### [REQUIREMENTS]
Add 31 to every coordinate in the answers, then rewrite these rows in full with their requests. Begin at the line that has "Task: Open the share upload icon", stop after the line that has "(x=298, y=361)", and leave the pictures out.
>>>>>
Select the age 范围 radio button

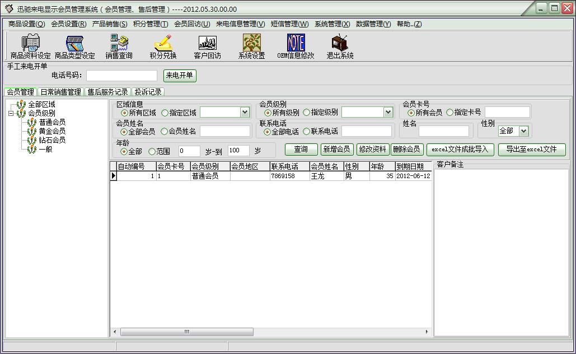152,151
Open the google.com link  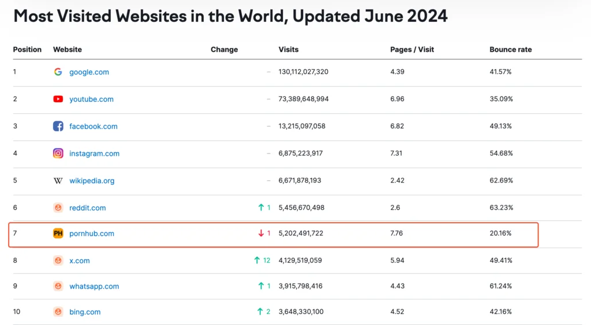(89, 72)
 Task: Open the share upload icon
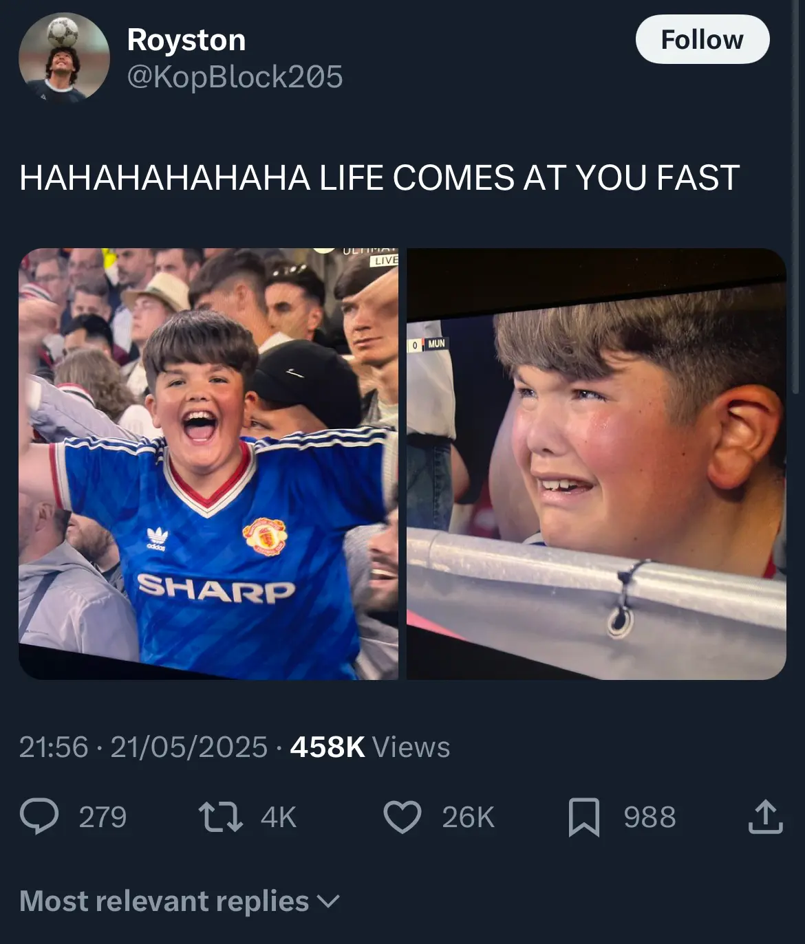[x=766, y=817]
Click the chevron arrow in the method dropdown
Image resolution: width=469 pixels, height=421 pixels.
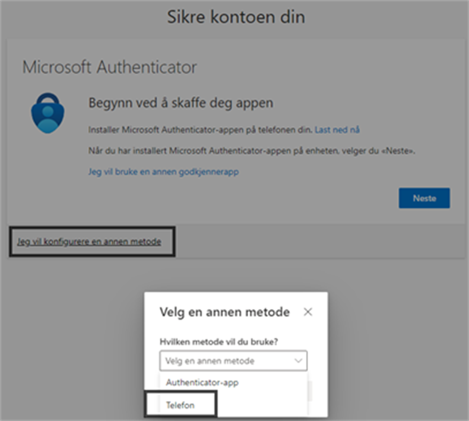(x=298, y=361)
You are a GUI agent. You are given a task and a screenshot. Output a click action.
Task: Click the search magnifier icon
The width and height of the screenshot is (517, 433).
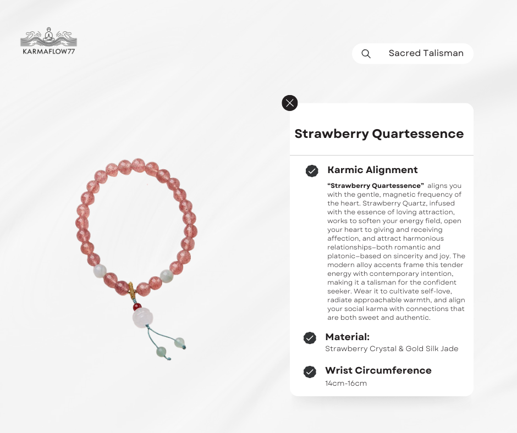click(366, 53)
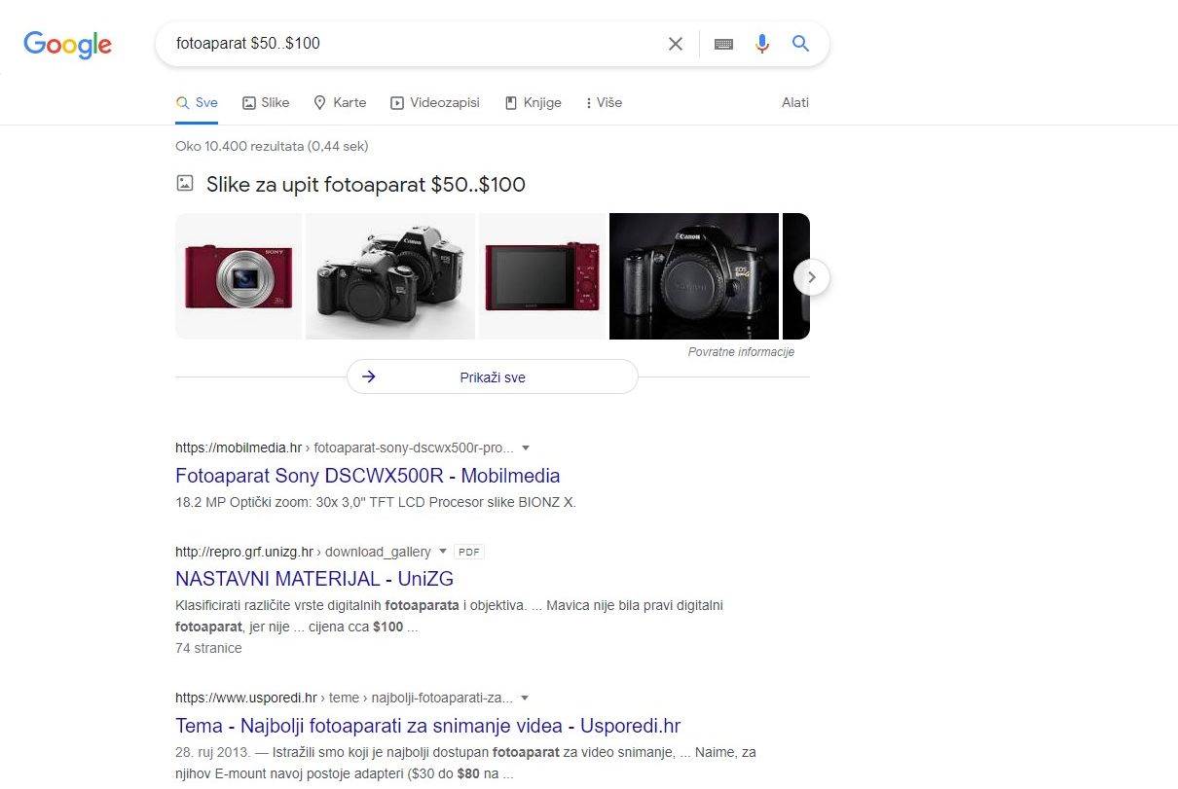Switch to the Videozapisi tab
Screen dimensions: 1178x789
coord(434,102)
<<<<<
### [OUTPUT]
 Task: Open the share upload icon
[x=797, y=848]
Click the chevron arrow in the method dropdown
Image resolution: width=469 pixels, height=421 pixels.
(x=329, y=392)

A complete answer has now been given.